REQUIRED WORK.
1: In the mailing-list exchange about hardware tokens and PKI, which effort is named as one that works toward standardizing or centralizing PKI among financial institutions?
2: The mailing-list exchange about hardware tokens and PKI says what the certificates paradigm is and is not part of. List each of these, and mark which it is part of and which it is not.
3: Continue the mailing-list exchange about hardware tokens and single identity from where it stops.

DOCUMENT.
↓↓↓

Placing the private key in a hardware token, where effectively nobody
can get it (or duplicate the private key) .... then requires change in
tactics. They have to convince you to (physically) mail off the
hardware token along with any PIN ... or get you to use the hardware
token in transactions on their behalf.
Again ... nothing in the uses of private key and/or hardware tokens
for authentication is directly related to certificates. The
certificates paradigm is part of a structure for validating the
results of the authentication .... but is not part of the generation
of the authentication or the authentication taxonomy.
shaheen nasirudheen wrote:
Hello everyone.
Though new to this group, within a short span I understand there are people
who favor single identity and who does not. I also understand that there is
an effort towards standardizing or centralizing PKI among the Financial
Institutions. One such effort is Identrus. Thanks to some of the members of
this group who helped me with good information. However, moving forward,
can I look forward for a single identity that I can use to identify myself
to any public system that require identification and authentication? If
there is an ongoing effort in this regard, please let me know so that I can
participate.

↑↑↑

MATERIAL SHOWN.
↓↓↓

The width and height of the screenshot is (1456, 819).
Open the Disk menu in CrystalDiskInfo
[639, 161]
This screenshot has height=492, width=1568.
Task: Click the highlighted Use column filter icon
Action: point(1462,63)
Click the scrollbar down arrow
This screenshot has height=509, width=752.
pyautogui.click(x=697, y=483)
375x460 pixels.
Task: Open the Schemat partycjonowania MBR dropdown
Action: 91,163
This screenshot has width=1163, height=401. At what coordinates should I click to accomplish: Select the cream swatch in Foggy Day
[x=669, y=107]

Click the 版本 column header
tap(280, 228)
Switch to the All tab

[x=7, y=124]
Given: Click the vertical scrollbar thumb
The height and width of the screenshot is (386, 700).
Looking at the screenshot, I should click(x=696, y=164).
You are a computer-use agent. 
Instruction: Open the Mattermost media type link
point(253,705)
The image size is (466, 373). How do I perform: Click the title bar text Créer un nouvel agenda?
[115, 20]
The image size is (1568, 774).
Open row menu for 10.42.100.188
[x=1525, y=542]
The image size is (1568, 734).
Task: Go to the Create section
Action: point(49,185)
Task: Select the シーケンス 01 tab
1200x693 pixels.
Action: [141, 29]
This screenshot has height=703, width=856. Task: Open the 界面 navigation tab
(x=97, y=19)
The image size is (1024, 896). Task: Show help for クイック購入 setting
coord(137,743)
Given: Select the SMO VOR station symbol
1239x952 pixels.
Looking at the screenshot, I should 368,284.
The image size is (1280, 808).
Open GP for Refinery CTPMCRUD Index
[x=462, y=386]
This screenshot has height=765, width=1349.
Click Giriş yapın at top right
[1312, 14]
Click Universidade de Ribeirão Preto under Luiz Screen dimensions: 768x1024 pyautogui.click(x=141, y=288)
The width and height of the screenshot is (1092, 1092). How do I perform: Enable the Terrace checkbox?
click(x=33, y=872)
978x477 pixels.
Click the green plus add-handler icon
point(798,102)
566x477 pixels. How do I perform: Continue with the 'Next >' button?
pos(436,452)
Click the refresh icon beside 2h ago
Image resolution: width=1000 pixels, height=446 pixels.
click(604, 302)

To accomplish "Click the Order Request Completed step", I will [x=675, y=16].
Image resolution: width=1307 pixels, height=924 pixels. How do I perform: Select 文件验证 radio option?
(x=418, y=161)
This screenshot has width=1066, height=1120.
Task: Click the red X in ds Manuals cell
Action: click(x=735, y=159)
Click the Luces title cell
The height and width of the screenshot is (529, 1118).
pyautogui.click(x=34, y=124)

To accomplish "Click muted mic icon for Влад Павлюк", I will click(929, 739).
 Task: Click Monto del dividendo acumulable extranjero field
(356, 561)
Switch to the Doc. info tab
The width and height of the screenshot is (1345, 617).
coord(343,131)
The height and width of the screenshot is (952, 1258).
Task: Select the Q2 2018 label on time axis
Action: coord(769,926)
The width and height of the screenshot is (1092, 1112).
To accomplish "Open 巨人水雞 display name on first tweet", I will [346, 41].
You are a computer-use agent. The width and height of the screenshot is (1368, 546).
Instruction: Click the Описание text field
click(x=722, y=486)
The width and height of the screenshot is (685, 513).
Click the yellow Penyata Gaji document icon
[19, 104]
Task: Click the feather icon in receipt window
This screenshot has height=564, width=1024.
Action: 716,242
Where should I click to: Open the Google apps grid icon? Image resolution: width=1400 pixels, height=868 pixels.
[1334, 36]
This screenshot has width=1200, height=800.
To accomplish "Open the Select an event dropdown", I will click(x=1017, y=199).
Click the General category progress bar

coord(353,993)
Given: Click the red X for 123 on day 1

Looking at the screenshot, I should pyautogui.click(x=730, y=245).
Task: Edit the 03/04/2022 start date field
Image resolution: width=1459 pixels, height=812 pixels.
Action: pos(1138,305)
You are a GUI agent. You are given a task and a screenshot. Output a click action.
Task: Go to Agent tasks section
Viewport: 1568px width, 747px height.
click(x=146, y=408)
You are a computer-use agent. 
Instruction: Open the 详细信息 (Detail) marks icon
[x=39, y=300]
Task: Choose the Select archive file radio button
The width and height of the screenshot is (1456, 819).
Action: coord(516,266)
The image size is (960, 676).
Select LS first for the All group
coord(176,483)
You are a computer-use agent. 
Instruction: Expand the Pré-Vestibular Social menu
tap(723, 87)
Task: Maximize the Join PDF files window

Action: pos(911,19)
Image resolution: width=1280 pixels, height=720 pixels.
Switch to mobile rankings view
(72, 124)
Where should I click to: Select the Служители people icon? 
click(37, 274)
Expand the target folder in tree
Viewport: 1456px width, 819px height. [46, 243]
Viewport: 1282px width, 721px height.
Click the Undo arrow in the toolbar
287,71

↑↑↑

ANSWER SET.
1: Identrus.

2:
- Part of: a structure for validating the results of the authentication
- Not part of: the generation of the authentication
- Not part of: the authentication taxonomy

3:
Regards,
Shaheen Nasirudheen
privacy, authentication, identification, authorization
Refed: **, - **, - **, - **, - **
From: Lynn Wheeler
Date: 04/10/2004 05:34 PM
To: "PKIX list" <ietf-pkix@xxxxxxxx>
Subject: privacy, authentication, identification, authorization
basically somebody provides some authentication information, in
public/private key scenario ... a digital signature is generated by a
private key as part of a something you have authentication paradigm.
there could be some certification process where a hardware token is
involved (certifies the operation of specific hardware token analogous
to FIPS or common criteria, not as in a public key certificate issuing
institition), the hardware token is certified as generating (on-chip)
a key pair where the private key never leaves the chip. the hardware
token could also be certified as generating specific kinds of digital
signature when correct PIN or biometric is presented. with such a
certificate infrastructure .... the relying party might then have
grounds to believe that in addition to something you have, there may
bave been something you know and/or something you are
authentication. This wouldn't be a shared-secret based operation
.... but the relying-party could infer something you know and/or
something you are if it trusted the certification process for the
hardware token operation.
the relying-party then obtains a public-key and validates the digital
signature. the infrastructure for the public-key could be a database
(conforming to most existing business processes for authentication
material) or a certificate (in the PKI model).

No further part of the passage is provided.